The presence of the Interstate MAX and its accompanying ICURA plan has been partly blamed for gentrifying historically black Portland neighborhoods. In an analysis conducted by The Oregonian on the 2010 United States census, approximately 10,000 people of color have left Portland's Central City between 2000 and 2010. Of this number, 8,400 had lived in inner North and Northeast Portland neighborhoods. According to another report by the Portland Housing Bureau, neighborhoods around Interstate Avenue and Martin Luther King Jr. Boulevard were the only areas in Portland that experienced double-digit percentage declines in minority population from 2000 to 2013. During the same period, the Interstate Corridor gained more than 13,000 new white and non-Hispanic residents.
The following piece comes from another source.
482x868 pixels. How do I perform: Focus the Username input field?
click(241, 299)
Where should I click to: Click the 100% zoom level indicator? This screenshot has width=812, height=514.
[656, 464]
The 2000-adopted ICURA plan had outlined policies to prevent the displacement of existing residents—such as ensuring that affordable housing would be top priority—that the Portland Development Commission (PDC) later eliminated. Amid mounting pressure from the community, the PDC began setting aside 30 percent of the urban renewal funds for affordable housing in 2006. The PDC amended the ICURA plan in July 2011, expanding its boundaries to 3990 acre and 17 neighborhoods. In 2016, the city allocated a budget of $52 million to help pay for housing projects within the urban renewal area and devised a housing plan referred to as the "preference policy", which offered a way for affected residents to stay or return to their neighborhoods.